Enfin, il est possible d’automatiser le développement de nouveaux produits ou services sans avoir à les coder. Il s’agit des plateformes low-code / no-code, dans lesquelles des entreprises comme Goldman Sachs investissent déjà.

L’hyper-automatisation est possible, mais elle comporte tellement d’éléments disparates qu’elle doit être réalisée de manière standardisée. Si la RPA (Automatisation Robotisée des Processus) n’est pas réalisée avec des protocoles cohérents dans toute l’entreprise, par exemple, il y aura des problèmes importants au moment où les différents bots devront se connecter. Les entreprises peuvent se trouver dans l’obligation de reconcevoir des éléments importants de leur code de base. De même, si le département informatique ne conçoit pas l’automatisation low-code en standardisant initialement toutes les nouvelles applications, une lourde dette technique pourrait s’accumuler.

3. Le changement culturel en marche : de nouvelles approches stratégiques

90 % des entreprises qui investissent dans leur culture digitale obtiennent des performances exceptionnelles, la transformation numérique repose sur un changement culturel. Pour cela, plusieurs facteurs sont à prendre en considération, essentiellement : la formation des équipes et l’adhésion du management.

La stratégie des décideurs vis-à-vis de la prise de risque et de la performance influe sur l’agilité de l’organisation. Elle se manifeste notamment par le lancement de produit minimum viable (MVP) pour saisir une opportunité ou résoudre un problème (soit le lancement de nouveaux produits et services avant leur finalisation). Cette stratégie permet à l’entreprise d’avoir une grande réactivité, mais elle augmente la dette technique qui peut menacer les développements futurs.
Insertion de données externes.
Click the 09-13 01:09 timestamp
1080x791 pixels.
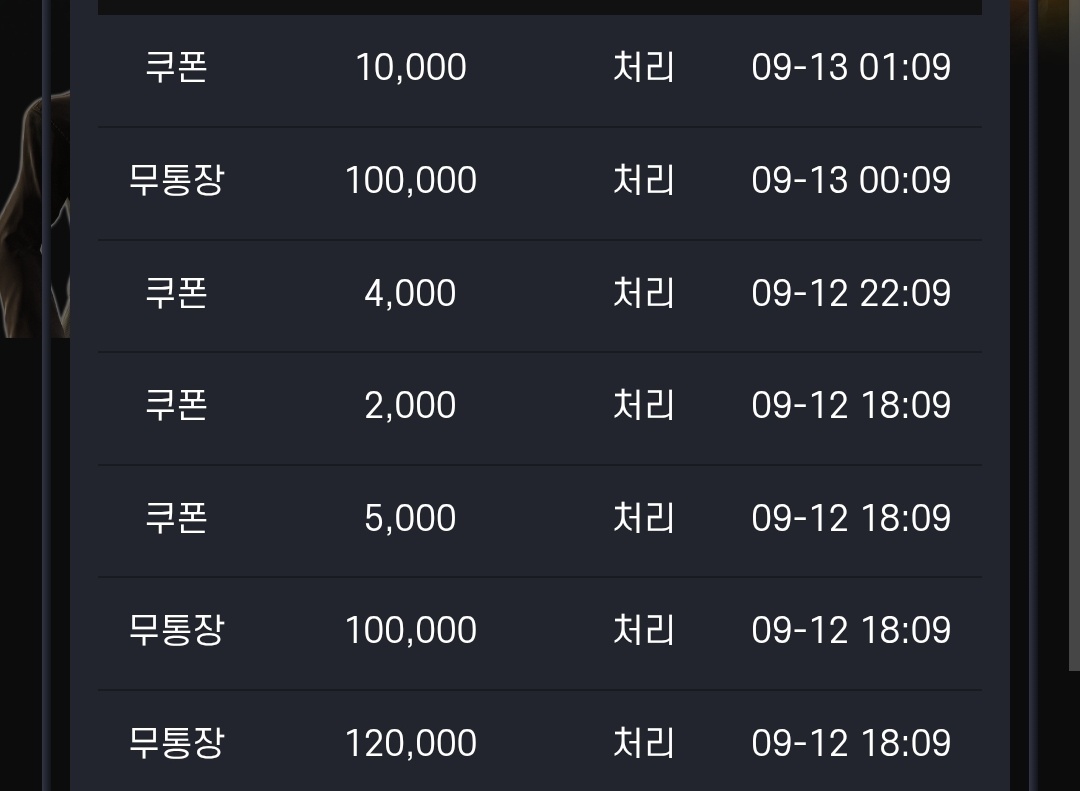pyautogui.click(x=851, y=67)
Depuis la pandémie, de plus en plus d’entreprises ont conscience que la dette technique est un moyen de devenir plus agile. La nécessité de déployer rapidement de nouveaux produits ou processus alors que les confinements et mesures de distanciation entraient en vigueur a montré aux entreprises les avantages d’une approche MVP. Il est probable que de plus en plus d’entreprises déploient cette méthode à l’avenir.

Les parcours de transformation digitale n’ont pas de date butoir en soit, il y a simplement des étapes en cours de route. Les entreprises en atteignent une, décident combien de temps elles veulent s’y arrêter, puis passent à la suivante. Il est tout à fait normal de s’attendre à de nouveaux progrès sur le chemin de la transformation. Il sera intéressant de suivre la manière dont les entreprises concrétiseront cette évolution au cours des prochains mois.